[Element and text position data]
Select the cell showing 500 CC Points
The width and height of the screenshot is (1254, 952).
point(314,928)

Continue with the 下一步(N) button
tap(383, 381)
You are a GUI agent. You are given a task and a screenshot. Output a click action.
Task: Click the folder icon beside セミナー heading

• Objective:
Rewrite the lines of data from the one containing "Continue with the 下一步(N) button" through the end of the data, inclusive, replacing "button" with "control" and leaving everything else unchanged.

• Result for this task:
Continue with the 下一步(N) control
tap(383, 381)
You are a GUI agent. You are given a task and a screenshot. Output a click action.
Task: Click the folder icon beside セミナー heading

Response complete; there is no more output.